By the way, what’s really amazing is that in Episode 2 at Island of the Idols, I cried when I got an idol because I was so relieved that I hadn’t failed a little test with five silly questions. It seemed so monumental when I was there. Fast forward 6 episodes later, and I get voted out with not one, but two idols in my pocket. It was one of my big fears going into the game, and it actually manifested! But you know what? I am so grateful that I got to spend time with Jack. Ponderosa was so relaxing, and my life has gone on. I think it goes to show you that sometimes the fear of failing can be so much worse than the failing itself.
It was a little unclear who your biggest allies were out there. Did you have a long-term plan in terms of whom you wanted to go to the end with?
My biggest allies were Janet, Noura, Karishma, and Lauren. I’d put Jason in that category as well, but he unfortunately got voted out.
By the way, I saw your article, Dalton, on it and it made me laugh because you were on the right track. Having a women’s alliance is not sexist. I knew before the game that I wanted to call attention to the fear of women’s alliances. It’s so interesting to me how past seasons affect future seasons and frankly, I’m tired of the Black Widow Brigade affecting so many women in the game. Lastly, yes, I did want to throw attention off myself and Dean by putting Jamal a little on the defensive!
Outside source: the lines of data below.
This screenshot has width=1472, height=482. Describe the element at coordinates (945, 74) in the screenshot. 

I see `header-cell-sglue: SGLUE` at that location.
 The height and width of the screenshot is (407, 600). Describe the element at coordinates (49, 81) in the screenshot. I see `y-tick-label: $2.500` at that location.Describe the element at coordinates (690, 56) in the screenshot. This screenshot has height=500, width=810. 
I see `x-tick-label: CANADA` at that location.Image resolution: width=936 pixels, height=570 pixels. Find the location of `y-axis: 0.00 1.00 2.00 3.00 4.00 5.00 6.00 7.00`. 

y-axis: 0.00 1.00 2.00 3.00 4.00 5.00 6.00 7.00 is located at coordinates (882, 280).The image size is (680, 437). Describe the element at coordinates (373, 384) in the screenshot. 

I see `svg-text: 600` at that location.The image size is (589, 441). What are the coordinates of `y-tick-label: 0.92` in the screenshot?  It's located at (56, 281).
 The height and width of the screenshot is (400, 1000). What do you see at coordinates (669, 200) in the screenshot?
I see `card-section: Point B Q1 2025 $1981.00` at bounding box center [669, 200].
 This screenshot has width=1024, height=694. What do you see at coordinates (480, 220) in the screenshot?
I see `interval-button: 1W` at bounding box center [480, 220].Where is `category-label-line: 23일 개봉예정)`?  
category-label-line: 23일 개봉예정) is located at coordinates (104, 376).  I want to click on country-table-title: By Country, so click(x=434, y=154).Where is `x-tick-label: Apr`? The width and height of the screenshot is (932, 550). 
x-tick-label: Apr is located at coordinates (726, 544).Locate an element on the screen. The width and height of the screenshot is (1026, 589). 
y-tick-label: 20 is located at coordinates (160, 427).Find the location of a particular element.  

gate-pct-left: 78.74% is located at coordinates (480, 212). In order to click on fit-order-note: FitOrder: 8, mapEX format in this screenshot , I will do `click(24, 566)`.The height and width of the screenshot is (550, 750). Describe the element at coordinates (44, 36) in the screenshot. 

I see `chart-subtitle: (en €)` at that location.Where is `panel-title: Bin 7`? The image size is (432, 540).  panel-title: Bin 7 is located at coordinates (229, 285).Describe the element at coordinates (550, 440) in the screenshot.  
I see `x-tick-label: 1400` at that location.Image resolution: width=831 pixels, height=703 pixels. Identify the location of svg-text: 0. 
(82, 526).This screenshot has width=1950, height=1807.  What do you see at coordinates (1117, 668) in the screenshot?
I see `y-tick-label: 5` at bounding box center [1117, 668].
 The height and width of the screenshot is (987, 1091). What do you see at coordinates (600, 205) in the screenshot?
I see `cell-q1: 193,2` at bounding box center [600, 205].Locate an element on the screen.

You have received an outpouring of online and social media support throughout all of this. What has that been like to have your life out there like an open book?
What happened out there was and has been very hard for me. After many months of feeling alone, the outpour of messages, posts, DMs, texts, food, flowers, and calls have meant so much. I feel loved, heard, and believed, and there is no better gift. Thank you for that.